The Egyptian oil industry, profiting from current world prices, has blossomed almost unnoticed into a major asset of the struggling economy and a vital guarantee against political pressure by President Anwar Sadat's Arab opponents.
Oil production, concentrated in the Gulf of Suez, is expected to bring Egypt more tnat $1 billion in hard-currency profits this year -- up 50 percent from last year's level -- while supplying the petroleum needs of Egypt's 40 million inhabitants, analysts here say.
Without these revenues, Egypt would find it substantially more difficult to keep its head above economic waters in the face of an Arab boycott. Moreover, Sadat's maneuvering room in his peace accords with Israel would be severely restricted if he had to rely on Arab oil powers such as Saudi Arabia for Egypt's requirements.
"If we didn't have our own oil, we would really be in a mess right now," said Mohid Abd, director of Egypt's Gulf Petroleum Co. handling Suez production. "Even if we had the money to buy oil, the Arab countries would have cut us off because of the boycott."
Development since the late 1960s and particularly since Sadat took power in 1970 increasingly is coming to bloom, however, and return of the Israeli-occupied Abu Rudeiss fields in 1975 combined with increased Gulf of Suez production have brought the current production to more than 500,000 barrels a day.

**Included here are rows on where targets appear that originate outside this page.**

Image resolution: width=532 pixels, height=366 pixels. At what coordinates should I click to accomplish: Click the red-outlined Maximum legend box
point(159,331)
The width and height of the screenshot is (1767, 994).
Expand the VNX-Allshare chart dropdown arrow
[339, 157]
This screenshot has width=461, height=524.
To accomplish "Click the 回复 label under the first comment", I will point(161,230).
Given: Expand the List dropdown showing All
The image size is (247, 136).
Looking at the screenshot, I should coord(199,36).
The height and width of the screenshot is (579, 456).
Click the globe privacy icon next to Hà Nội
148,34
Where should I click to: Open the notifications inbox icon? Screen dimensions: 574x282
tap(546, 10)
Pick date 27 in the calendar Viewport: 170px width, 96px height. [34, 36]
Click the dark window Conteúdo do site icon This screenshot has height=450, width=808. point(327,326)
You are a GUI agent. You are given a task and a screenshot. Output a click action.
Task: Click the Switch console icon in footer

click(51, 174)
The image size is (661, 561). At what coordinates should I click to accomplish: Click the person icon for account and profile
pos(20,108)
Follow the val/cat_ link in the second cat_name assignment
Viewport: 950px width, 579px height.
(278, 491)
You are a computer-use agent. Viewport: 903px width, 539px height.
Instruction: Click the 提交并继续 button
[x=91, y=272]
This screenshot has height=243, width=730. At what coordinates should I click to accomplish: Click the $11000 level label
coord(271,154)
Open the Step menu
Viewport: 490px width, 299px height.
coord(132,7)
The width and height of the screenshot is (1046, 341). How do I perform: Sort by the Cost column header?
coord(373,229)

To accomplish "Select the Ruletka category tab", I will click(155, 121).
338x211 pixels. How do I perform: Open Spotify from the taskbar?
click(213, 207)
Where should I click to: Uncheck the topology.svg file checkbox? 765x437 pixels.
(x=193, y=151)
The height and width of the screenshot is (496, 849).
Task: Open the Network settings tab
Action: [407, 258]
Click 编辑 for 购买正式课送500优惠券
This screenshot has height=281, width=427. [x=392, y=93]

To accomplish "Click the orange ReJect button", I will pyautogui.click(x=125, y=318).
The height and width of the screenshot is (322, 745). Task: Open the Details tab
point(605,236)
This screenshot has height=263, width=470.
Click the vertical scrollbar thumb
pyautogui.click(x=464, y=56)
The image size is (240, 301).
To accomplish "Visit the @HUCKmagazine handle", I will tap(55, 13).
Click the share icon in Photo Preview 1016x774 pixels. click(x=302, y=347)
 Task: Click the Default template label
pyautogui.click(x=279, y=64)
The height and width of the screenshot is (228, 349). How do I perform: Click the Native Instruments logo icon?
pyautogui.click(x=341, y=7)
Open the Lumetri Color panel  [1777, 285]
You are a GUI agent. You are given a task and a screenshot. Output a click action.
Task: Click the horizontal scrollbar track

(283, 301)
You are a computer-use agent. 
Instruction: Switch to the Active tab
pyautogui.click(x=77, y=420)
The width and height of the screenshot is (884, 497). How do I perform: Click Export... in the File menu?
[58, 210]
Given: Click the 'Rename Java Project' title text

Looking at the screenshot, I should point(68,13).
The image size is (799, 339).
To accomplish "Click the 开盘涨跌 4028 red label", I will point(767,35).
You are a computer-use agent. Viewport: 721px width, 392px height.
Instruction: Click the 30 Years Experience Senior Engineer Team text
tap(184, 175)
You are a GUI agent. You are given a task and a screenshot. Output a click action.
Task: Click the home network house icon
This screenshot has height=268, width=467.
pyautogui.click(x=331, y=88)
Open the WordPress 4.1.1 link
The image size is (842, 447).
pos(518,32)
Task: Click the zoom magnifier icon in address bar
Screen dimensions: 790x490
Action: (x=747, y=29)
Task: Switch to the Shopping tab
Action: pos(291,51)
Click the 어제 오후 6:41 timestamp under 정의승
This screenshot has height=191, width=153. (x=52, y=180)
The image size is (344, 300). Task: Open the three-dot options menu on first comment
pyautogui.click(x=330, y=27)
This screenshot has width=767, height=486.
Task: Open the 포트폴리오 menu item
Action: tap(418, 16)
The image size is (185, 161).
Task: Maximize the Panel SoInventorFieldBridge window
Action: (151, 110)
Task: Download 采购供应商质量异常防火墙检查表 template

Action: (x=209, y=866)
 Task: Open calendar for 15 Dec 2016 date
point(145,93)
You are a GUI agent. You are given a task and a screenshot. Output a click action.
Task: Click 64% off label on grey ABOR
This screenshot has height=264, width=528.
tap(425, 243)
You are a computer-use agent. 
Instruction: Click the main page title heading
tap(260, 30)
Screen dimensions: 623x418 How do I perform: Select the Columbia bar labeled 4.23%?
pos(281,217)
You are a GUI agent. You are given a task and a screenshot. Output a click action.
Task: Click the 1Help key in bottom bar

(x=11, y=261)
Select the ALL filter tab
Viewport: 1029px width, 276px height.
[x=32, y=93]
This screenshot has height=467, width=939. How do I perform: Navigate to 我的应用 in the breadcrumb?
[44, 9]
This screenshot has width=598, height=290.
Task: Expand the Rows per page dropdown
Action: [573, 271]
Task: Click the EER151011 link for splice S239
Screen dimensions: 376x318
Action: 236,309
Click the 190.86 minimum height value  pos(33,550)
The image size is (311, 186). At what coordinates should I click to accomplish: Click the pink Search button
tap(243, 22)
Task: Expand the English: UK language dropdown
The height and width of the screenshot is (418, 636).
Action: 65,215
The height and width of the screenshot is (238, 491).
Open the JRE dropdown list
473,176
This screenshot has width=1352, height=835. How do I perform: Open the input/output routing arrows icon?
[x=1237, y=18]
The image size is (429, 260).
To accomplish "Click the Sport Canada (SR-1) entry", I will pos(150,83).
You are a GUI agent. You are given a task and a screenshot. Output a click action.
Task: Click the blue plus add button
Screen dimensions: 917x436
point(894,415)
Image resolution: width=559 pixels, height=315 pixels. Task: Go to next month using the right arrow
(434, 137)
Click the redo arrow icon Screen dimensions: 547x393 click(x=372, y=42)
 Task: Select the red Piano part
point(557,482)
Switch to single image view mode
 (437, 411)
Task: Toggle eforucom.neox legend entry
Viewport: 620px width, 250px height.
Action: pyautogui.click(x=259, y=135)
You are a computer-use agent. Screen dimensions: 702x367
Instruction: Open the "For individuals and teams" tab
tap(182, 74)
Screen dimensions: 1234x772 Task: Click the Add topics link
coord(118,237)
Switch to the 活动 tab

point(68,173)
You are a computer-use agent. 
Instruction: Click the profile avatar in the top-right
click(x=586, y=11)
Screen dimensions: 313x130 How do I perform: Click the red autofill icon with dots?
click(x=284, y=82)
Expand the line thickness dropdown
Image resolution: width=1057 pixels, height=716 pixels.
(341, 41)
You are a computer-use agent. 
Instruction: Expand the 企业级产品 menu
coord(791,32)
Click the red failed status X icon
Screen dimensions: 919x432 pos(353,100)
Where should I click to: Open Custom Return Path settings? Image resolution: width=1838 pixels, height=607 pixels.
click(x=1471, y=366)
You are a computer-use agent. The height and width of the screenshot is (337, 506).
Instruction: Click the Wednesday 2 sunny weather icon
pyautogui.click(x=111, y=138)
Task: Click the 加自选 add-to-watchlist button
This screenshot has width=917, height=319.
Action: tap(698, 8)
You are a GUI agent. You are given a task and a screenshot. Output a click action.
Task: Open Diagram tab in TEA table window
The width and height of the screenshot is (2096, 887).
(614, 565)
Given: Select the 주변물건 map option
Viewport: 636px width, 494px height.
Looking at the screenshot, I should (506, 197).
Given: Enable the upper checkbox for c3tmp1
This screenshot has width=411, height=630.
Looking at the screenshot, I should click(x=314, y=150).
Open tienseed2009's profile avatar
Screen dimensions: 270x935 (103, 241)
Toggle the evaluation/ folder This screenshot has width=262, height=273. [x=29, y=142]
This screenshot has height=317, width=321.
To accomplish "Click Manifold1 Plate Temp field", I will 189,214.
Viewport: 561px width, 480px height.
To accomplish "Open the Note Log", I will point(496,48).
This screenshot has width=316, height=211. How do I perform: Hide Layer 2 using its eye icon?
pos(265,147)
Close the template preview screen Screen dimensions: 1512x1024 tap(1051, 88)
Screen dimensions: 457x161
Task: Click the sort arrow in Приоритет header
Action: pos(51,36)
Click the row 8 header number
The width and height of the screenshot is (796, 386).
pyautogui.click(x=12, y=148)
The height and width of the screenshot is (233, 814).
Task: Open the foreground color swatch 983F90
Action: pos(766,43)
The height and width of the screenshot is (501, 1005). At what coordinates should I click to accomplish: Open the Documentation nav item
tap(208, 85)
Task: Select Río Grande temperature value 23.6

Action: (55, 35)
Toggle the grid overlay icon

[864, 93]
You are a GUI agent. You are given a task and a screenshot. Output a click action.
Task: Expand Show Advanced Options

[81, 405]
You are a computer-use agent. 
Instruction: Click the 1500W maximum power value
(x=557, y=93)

While small compared to Saudi Arabia's 9.5 million barrels a day, this still makes Egypt the second-largest Third World oil producer outside the Organization of Petroleum Exporting Countries, behind Mexico. Egypt's oil production surpasses that of some OPEC members, such as Gabon and Ecuador.
Egyptian government forcasters and foreign analysts predict production will reach a million barrels a day by the mid-1980s. There are indications that the desolate area east of the Alma oil fields -- developed by Israel and scheduled for return next month -- promises more reserves that could boost production sharply.
The major reason for the swift rise to profitability is the steep climb of world oil prices. In addition to increases decreed by OPEC, Egypt has demanded increases of its own, making Egyptian oil at $32.50 a barrel the highest priced oil in the world.
Abd, chuckling about what he called "a bit of a boom," recalled that even the lowest quality Egyptian oil that sold for 60 cents a barrel six years ago now draws up to $14.
The high prices are the core of a dispute with Israel about sales of Egyptian oil to Jewish state. Sadat has guaranteed Prime Minister Menachem Begin that Egypt will sell Israel the equivalent of current production from the Alma fields, about 40,000 barrels a day or 2 million tons a year, after they return to Egyptian sovereignty next month. He has refused Israel's request to charge the going OPEC rate, however, and insists on maintaining the prices Egypt charges its other customers.
Aside from foreign exchange earnings, the Egyptian oil industry makes possible some of the subsisized prices that are a key to survival of Egypt's poor.